Buffalo (Bubalus bubalis) is a significant livestock species with a socio-economic impact in South-Asian countries. There is a worldwide increasing interest in large-scale in vitro embryo production (IVEP) in buffaloes for faster propagation of superior germplasm and to enhance genetic progress through the maternal contribution [1]. Being reared in tropical and sub-tropical environments, the reproductive efficiency of buffalo is found to be lower when compared to crossbred cows [2]. Eventhough buffaloes are not seasonal breeders; a decline in reproductive activity is manifested by a reduced ovarian activity during the hot period when compared to the cold period of the year [3]. Inspite of the advantage of IVEP in producing more number of transferrable embryos, the above mentioned factors seem to compromise the outcome of the technology in this species. The influence of follicular wave characteristics on the ovarian activity of buffaloes was recorded previously [4]. However, the role of biochemical events occurring within the follicular micro-environment in determining the oocyte quality and maturational competency, a basis for fertility of the animal is less understood and needs to be studied.
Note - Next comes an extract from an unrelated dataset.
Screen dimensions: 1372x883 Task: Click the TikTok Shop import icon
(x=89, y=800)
Follicular fluid (FF), originating from secretory activity of granulosa and thecal cells and transfer of blood plasma constituents through the blood follicular barrier [5], forms the major component of micro-environment to which the cumulus oocyte complexes (COCs) are exposed during their developmental process. The biochemical characteristics of the FF may play a critical role in determining oocyte quality and their potential to achieve maturation and fertilization [6,7], a prerequisite for early embryonic development. Lipids, carbohydrates and amino acids are the three basic biochemical sources of energy and nutrition for COCs in FF [8,9]. It is reasonable to hypothesize that untoward seasonal changes in these biochemical constituents of the FF compromise the oocyte quality and its developing potential in vivo. The biochemical analysis of FF during different periods of the year may provide information on underlying seasonal metabolic changes that determine the physical and physiological characters of oocyte, and thus the fertility of the animal.
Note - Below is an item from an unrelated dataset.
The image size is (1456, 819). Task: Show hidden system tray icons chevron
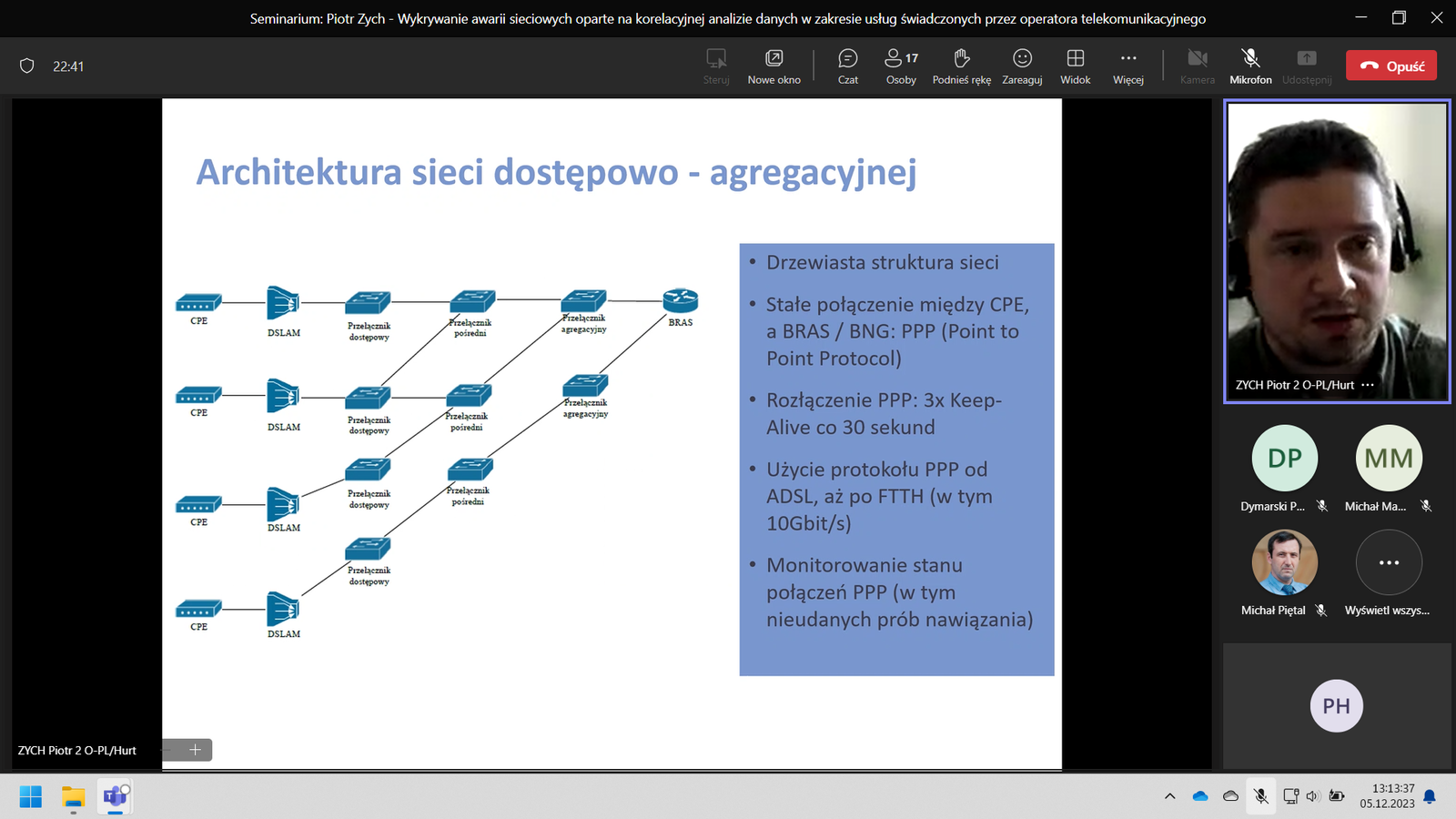point(1169,796)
Hence, the objective of the present investigation was to study the concentrations of glucose (Glu), total proteins (TP) and triglycerides (Tgl) in buffalo FF during the high and low breeding periods of the year and its plausible effect on quality and maturational competency of oocytes.

Materials and Methods

Source and preparation of ovaries

Ovaries were collected from sexually mature buffaloes slaughtered at Chennai Corporation abattoir, Chennai, Tamilnadu and utilized for the study. The ovaries were transported in normal saline (0.9%) supplemented with 50 μg/ml gentamicin sulphate at 37ºC in a thermos flask to the laboratory within 30 min of slaughter. The extra ovarian tissues were trimmed off and the ovaries were washed three times with tap water and five times with phosphate buffered saline to remove blood clots and superficial contamination. The study was conducted during cold months (December- February) and hot months (April-July) of the year representing two groups viz., High breeding (HB; n=415 ovaries; 12 trials) and Low breeding (LB; n=354 ovaries; 12 trials) periods respectively.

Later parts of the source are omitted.